Mario, al que todos en el barrio le conocían como El Chingolo ya tenía un largo historial delictivo de pequeños hurtos el día que cumplió los catorce años, lo cual, unido al reiterado fracaso escolar, no hacía presagiar nada bueno acerca de su futuro en la edad adulta. Siempre había sido un chaval difícil (al decir de su madre sólo travieso), pero durante su etapa adolescente su comportamiento derivó hacia un rechazo hacia todo lo que significara autoridad y disciplina. Su padre, harto ya de discusiones y de lidiar todos los días con él, le puso a trabajar cuando cumplió los quince años de peón de albañil a las órdenes de un capataz amigo suyo para ver la manera de doblegar aquel espíritu rebelde y de paso reportarle algún dinerillo. Todo fue bien los primeros días pero a la tercera semana una discusión trivial con un compañero terminó en una pelea a puñetazos. El capataz quiso intervenir pero también sufrió los insultos de Mario, en vista de lo cual al día siguiente le dieron el finiquito y a su padre el gran disgusto cuando se enteró de la noticia.
La madre, angustiada por la situación y el negro porvenir de su hijo, contactó con parientes y amigos en busca de una ayuda que acabara con la insoportable guerra que se vivía en casa. A los pocos días un familiar cercano le comentó que conocía a un psicólogo que trabajaba en reinserción social y le animó a que probara a realizar una terapia de grupo con gente que tuviera una problemática parecida a la suya. Se lo comentó a su hijo y éste, a quien la idea no le agradó en absoluto, aceptó a regañadientes por no darle un nuevo motivo de disgusto a su madre pero dejando claro que si no le gustaba no volvería a ninguna sesión posterior.
El día señalado diez personas estaban sentadas en círculo. El psicólogo tomó la palabra.
-Os invito a que habléis de lo que sentís ahora, porque este es un espacio de comunicación que persigue superar entre todos situaciones de angustia, miedo y pérdida de confianza. Podéis hacerlo con total libertad.
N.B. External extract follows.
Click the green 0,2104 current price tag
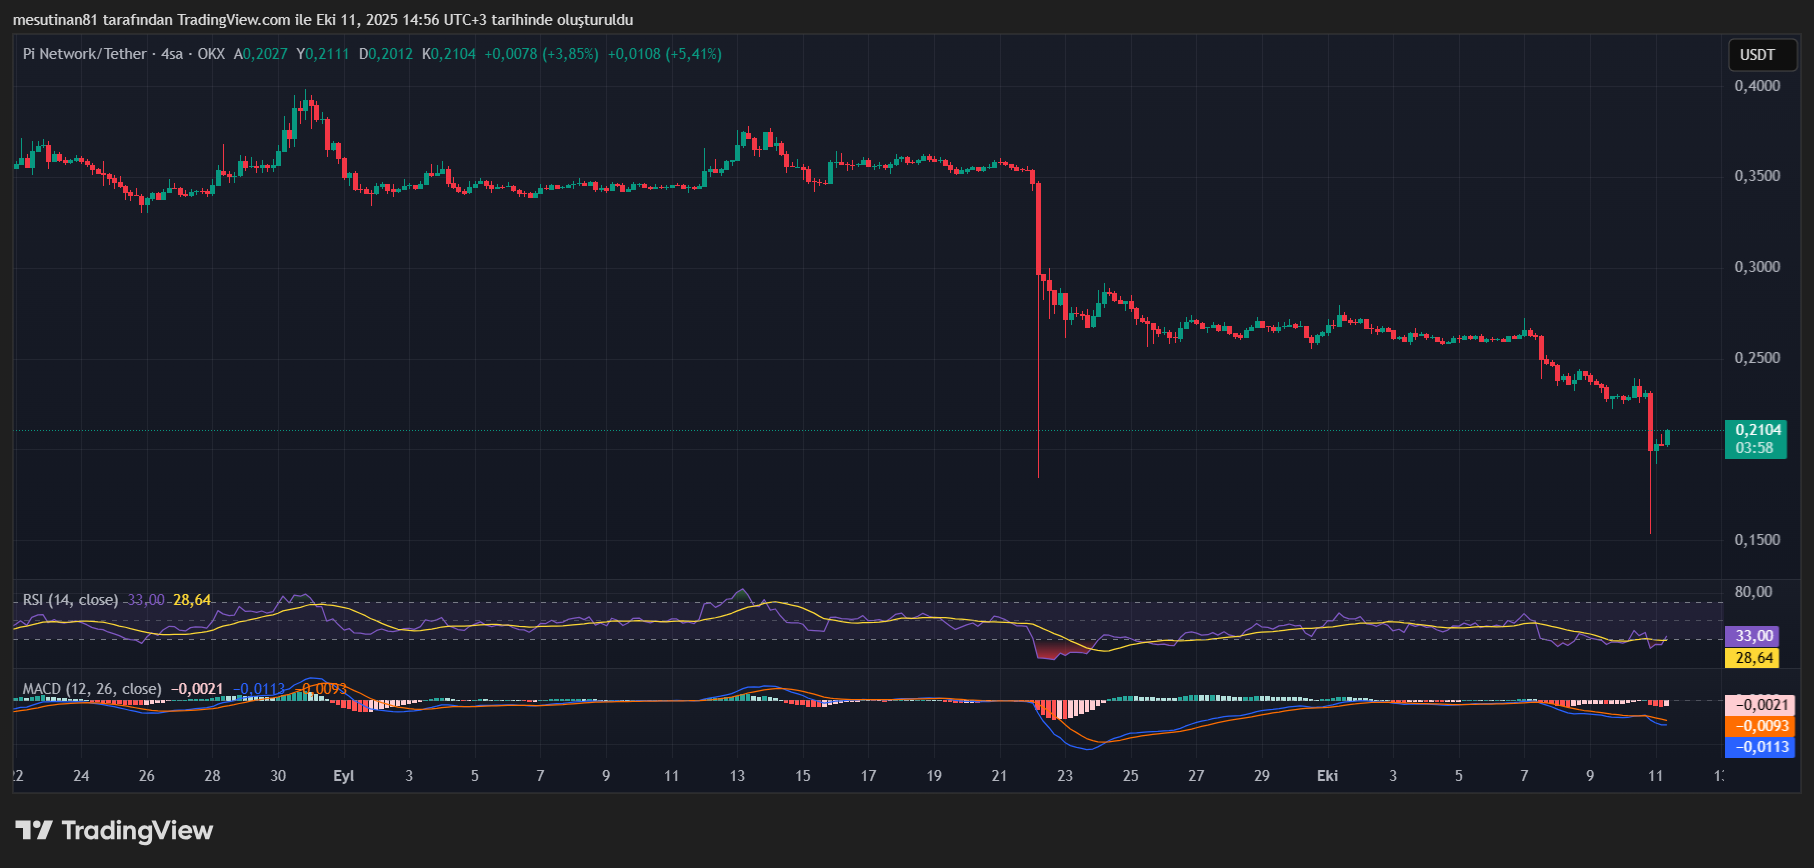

Con caras de duda al principio, uno a uno fueron contando en intervenciones breves sus particulares experiencias. Mario permanecía en silencio, pero enseguida empezó a sentir aburrimiento preguntándose qué hacía allí, en medio de gente desconocida y escuchando problemas de otros. Bastante tenía con los suyos para que encima le agobiaran con historias por las que no sentía el menor interés. Se arrepintió de la decisión tomada y estaba a punto de levantarse cuando el moderador clavó sus ojos en él.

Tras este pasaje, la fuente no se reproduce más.